Chapter 4: The Deal
“And you agreed to touch the witch?” the bole-marshal said again. For about the fourth time. Every time he did it, he looked at Junelight, as if she’d feel compelled to start soliciting hugs at any moment.
Eight of them were crammed into a very basic tent. It was four upright poles arranged in a rough square with some canvas draped over them. The middle of the canvas was rigged up by a rope, pulling the roof into a cone to help funnel any smoke from the central fire pit, which was presently dead. It was breezy inside, much to June’s liking—it smelled mostly of damp pine. She leaned against one of the poles, flanked by her bodyguards.
The kid under interrogation looked about as antsy as she felt. It had been five days since June’s little show in front of the triadic heads and almost nothing of note had happened, at least not since she felt the pyre go up. That had been four days ago. She itched to get moving, and this news of Falsesparkers clashing with local Roythans only made it worse.
The bole-marshal was on one side of the firepit, facing a group of four Seedwind. They’d all returned from the mission up north early this morning.
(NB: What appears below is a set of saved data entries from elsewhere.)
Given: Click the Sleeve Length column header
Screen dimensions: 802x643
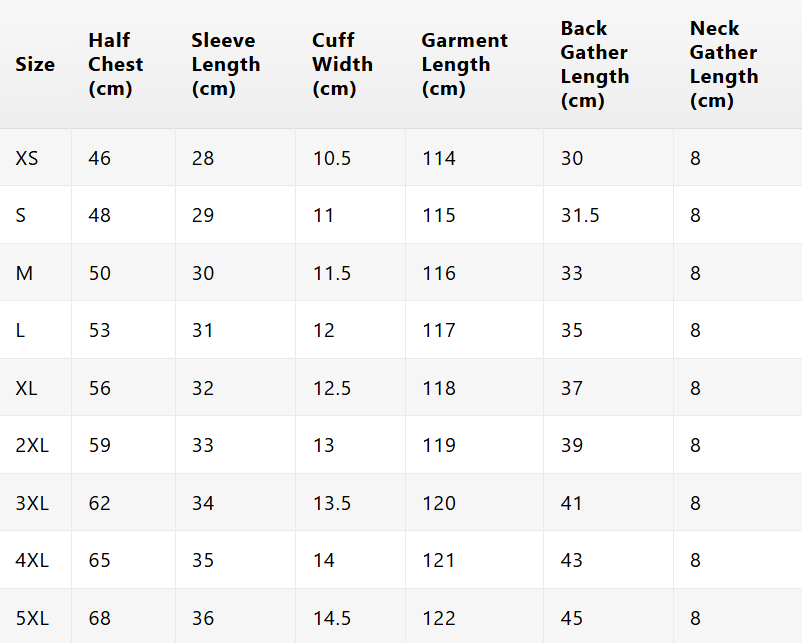Looking at the screenshot, I should coord(226,64).
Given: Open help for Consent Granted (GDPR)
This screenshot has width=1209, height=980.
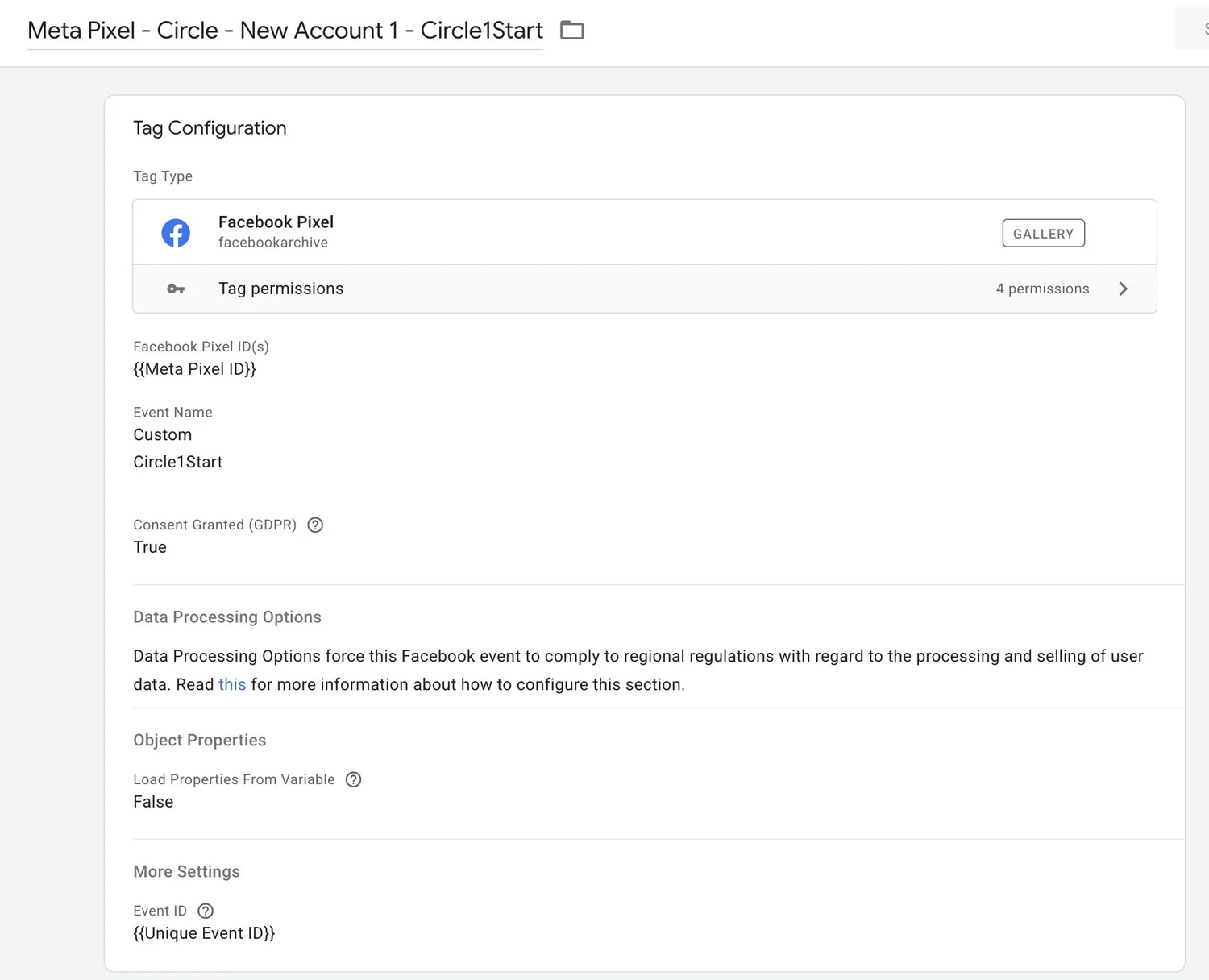Looking at the screenshot, I should click(x=315, y=525).
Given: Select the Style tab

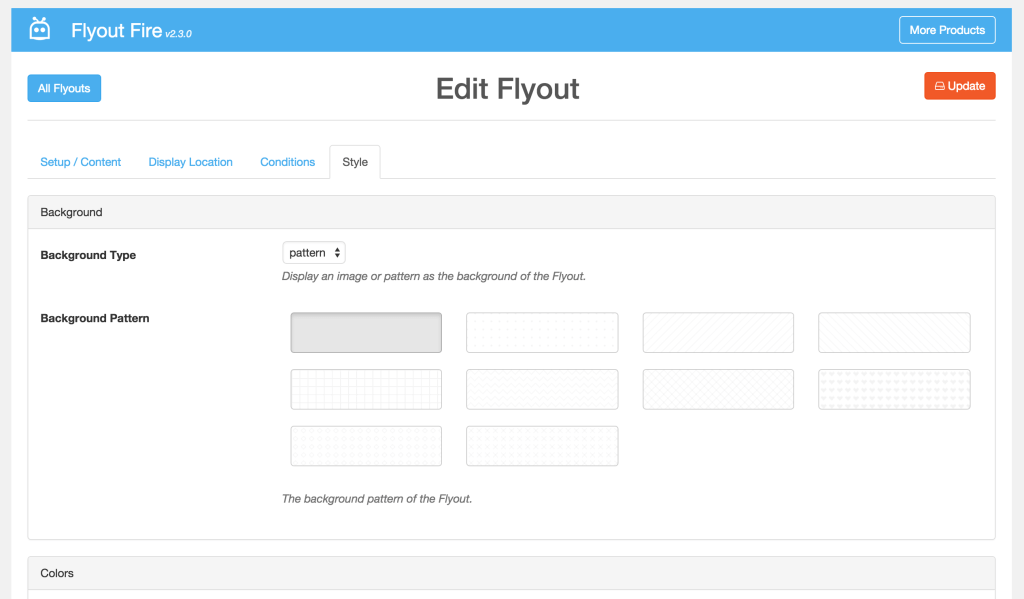Looking at the screenshot, I should click(x=355, y=162).
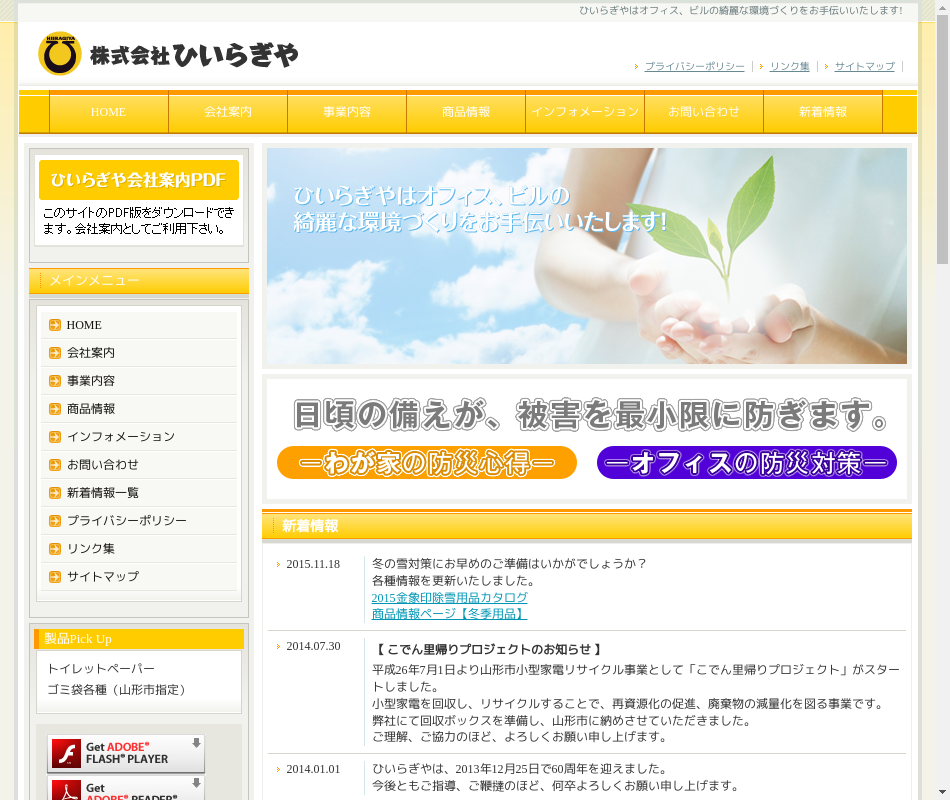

“It worked, right?” the kid said.
“And where were you when this was happening?” said the marshal, looking at the woman in the Seedwind group. The girl was in ridiculous shape, even for a Falsesparker. She appeared to be the leader. June could guess why: she carried herself differently than the other women in this encampment. Weapons were slung high on her back rather than flopping at her hip. Her armour was patterned with pale yellow feathers, their spiny forms smoothed into the garments with some sort of varnish, save the fluffy ends, which puffed about her like a frill of sea anemone tentacles. She was tall too, and looked like she had been in a fair number of scraps. Her left side, from face to arm to leg, was marred with hundreds of little scars. Tattoos wove and danced around these marks, accentuating rather than hiding.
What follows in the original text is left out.